[Stored data entries]
━━━━━━

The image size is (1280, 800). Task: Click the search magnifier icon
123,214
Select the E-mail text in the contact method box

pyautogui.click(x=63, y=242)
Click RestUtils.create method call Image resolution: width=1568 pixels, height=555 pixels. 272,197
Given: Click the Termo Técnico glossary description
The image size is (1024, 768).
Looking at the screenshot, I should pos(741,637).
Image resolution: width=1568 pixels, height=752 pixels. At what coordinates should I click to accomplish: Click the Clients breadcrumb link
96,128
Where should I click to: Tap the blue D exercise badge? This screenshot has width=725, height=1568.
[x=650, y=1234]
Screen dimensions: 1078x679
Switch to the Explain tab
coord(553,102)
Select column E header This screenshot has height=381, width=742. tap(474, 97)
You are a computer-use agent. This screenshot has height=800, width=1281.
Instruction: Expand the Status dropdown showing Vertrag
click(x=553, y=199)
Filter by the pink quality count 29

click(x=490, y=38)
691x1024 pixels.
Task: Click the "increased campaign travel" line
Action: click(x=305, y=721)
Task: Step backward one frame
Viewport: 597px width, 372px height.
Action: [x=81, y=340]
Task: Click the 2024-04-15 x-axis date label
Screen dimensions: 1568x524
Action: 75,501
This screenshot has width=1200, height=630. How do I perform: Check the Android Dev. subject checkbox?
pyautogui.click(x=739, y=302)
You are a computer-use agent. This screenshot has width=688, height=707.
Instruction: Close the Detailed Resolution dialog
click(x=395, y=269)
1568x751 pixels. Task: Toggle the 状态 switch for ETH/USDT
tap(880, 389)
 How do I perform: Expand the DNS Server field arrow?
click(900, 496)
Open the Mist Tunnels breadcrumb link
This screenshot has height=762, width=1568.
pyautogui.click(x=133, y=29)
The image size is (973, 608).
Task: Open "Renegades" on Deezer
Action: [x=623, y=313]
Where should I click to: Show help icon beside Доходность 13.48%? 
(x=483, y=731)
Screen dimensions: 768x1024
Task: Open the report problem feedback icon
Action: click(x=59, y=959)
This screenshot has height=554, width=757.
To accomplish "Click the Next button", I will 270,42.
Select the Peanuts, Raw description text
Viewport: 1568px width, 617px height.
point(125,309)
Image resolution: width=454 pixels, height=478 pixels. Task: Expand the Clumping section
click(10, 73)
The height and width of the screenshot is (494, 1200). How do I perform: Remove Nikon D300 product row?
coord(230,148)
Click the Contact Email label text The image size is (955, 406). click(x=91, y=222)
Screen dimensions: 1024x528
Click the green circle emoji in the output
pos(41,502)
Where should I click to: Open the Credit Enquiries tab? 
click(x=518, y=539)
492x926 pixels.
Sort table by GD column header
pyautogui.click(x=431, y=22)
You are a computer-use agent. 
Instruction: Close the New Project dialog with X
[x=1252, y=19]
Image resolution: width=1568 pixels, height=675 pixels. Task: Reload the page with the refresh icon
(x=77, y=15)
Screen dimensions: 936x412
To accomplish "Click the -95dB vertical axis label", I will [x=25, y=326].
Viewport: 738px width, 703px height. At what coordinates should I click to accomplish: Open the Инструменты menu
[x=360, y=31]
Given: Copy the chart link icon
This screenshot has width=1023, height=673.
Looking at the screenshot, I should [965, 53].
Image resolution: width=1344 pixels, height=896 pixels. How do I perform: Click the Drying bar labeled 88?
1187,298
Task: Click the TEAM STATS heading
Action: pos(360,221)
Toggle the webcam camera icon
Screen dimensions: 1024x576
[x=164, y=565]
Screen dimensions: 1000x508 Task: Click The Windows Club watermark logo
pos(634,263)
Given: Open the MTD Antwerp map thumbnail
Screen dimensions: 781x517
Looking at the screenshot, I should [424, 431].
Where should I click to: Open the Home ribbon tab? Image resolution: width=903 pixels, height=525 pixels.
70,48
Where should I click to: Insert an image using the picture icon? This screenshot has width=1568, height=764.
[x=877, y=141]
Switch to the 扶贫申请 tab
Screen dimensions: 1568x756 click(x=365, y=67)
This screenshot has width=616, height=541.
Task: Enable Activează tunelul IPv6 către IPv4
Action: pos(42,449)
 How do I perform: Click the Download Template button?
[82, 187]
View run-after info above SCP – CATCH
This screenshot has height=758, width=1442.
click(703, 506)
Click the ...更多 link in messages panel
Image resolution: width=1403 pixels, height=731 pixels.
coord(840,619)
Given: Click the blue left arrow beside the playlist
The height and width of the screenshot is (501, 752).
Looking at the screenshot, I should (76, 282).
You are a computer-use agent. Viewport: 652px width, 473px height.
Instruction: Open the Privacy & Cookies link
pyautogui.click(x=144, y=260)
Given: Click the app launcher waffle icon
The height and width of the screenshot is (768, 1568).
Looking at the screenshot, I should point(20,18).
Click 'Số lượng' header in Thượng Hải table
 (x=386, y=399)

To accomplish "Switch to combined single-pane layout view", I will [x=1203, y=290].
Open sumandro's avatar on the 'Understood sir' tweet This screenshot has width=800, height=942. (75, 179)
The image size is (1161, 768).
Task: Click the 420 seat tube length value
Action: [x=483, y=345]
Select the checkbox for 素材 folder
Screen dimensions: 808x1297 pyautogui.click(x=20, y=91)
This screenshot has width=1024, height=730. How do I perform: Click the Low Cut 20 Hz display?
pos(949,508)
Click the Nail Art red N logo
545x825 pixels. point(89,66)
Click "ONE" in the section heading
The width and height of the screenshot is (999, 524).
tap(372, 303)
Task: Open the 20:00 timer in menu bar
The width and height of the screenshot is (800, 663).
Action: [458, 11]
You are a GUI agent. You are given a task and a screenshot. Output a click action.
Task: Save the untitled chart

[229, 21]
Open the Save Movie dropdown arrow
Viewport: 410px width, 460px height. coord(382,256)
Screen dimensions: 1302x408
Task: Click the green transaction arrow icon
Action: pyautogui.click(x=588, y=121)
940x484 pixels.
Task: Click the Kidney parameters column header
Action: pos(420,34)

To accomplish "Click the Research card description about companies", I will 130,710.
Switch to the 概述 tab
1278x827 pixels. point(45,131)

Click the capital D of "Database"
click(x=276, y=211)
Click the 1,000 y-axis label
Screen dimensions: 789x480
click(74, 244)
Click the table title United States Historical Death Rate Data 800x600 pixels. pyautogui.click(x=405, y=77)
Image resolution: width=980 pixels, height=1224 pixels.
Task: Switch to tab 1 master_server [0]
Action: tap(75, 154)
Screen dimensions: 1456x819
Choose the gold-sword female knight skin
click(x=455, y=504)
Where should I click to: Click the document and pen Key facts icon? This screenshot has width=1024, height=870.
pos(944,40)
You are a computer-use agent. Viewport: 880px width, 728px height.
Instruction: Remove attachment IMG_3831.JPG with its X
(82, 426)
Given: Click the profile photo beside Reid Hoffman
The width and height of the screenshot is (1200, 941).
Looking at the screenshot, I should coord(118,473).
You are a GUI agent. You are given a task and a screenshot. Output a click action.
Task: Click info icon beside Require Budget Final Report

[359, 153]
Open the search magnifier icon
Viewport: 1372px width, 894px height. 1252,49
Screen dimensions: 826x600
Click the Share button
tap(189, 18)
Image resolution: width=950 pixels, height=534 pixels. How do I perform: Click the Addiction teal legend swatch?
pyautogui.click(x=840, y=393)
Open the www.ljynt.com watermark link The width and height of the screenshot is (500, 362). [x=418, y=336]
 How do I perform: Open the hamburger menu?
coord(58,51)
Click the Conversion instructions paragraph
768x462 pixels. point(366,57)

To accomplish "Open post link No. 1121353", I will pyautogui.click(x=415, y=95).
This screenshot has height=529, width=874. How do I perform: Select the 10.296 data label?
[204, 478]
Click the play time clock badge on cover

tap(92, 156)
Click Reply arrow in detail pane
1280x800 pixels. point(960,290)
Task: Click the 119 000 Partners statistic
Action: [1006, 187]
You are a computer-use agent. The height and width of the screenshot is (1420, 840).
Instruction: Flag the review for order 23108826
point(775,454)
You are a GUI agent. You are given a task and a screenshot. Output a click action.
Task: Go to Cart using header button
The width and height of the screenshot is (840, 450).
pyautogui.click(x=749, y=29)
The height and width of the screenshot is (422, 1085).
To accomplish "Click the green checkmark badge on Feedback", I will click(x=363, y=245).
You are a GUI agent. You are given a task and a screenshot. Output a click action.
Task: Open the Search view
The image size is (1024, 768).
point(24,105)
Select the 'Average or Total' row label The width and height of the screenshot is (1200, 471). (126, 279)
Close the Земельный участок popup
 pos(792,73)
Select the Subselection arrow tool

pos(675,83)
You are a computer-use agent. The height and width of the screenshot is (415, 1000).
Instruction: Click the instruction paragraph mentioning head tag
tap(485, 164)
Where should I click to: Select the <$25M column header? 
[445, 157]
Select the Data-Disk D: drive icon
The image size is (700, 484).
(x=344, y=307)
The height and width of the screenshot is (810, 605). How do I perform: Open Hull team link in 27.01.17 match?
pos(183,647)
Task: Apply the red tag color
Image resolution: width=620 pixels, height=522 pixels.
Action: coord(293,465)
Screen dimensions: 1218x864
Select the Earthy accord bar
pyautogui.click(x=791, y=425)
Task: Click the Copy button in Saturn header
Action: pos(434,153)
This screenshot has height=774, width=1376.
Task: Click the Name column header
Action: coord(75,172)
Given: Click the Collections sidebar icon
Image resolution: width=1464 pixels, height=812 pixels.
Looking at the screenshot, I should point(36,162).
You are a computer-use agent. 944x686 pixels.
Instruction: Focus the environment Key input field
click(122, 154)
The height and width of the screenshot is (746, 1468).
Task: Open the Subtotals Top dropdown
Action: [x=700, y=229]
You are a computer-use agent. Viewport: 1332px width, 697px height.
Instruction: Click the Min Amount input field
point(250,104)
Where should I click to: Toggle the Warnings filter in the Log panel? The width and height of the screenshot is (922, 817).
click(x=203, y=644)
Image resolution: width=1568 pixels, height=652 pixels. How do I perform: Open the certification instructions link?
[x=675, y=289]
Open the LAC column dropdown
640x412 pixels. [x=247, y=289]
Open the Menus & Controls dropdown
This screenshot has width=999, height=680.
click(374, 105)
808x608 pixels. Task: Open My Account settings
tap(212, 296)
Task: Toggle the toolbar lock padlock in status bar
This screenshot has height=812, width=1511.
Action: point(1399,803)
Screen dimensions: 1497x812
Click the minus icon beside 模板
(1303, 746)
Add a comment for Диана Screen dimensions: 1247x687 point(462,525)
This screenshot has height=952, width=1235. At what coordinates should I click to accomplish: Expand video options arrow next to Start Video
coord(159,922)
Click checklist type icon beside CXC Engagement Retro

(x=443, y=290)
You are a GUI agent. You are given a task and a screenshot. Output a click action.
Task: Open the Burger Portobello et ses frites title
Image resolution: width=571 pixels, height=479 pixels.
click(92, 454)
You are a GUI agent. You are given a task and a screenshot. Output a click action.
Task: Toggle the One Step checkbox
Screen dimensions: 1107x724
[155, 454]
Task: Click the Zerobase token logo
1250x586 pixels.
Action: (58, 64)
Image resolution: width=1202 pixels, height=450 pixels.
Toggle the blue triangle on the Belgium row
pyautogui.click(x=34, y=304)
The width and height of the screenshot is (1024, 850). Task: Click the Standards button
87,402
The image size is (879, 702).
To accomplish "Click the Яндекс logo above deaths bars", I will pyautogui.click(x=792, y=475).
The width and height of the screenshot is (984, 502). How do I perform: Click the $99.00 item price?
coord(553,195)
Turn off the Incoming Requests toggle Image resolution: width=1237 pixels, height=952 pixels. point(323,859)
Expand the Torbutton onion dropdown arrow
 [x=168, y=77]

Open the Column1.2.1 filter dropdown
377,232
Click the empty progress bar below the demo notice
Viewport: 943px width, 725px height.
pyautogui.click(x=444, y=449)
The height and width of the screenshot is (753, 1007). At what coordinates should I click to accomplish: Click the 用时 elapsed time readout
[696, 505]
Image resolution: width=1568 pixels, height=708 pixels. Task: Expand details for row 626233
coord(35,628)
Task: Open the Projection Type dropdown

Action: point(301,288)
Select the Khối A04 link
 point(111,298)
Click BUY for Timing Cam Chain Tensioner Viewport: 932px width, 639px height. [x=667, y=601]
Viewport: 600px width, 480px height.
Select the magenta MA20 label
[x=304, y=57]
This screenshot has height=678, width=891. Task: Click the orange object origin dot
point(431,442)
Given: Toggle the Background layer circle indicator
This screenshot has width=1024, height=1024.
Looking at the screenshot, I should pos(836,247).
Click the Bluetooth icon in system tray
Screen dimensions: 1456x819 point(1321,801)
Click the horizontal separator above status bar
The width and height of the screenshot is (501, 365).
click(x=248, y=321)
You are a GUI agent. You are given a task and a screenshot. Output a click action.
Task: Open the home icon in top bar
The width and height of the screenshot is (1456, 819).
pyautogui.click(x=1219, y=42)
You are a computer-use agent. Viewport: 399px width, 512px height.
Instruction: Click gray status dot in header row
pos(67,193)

━━━━━━

▶ _What you have to do_:
Gather up, from the records above, each line where the word "axis" appears.

▶ _Written response_:
Task: Click the 2024-04-15 x-axis date label
To accomplish "Click the -95dB vertical axis label", I will [x=25, y=326].
Click the 1,000 y-axis label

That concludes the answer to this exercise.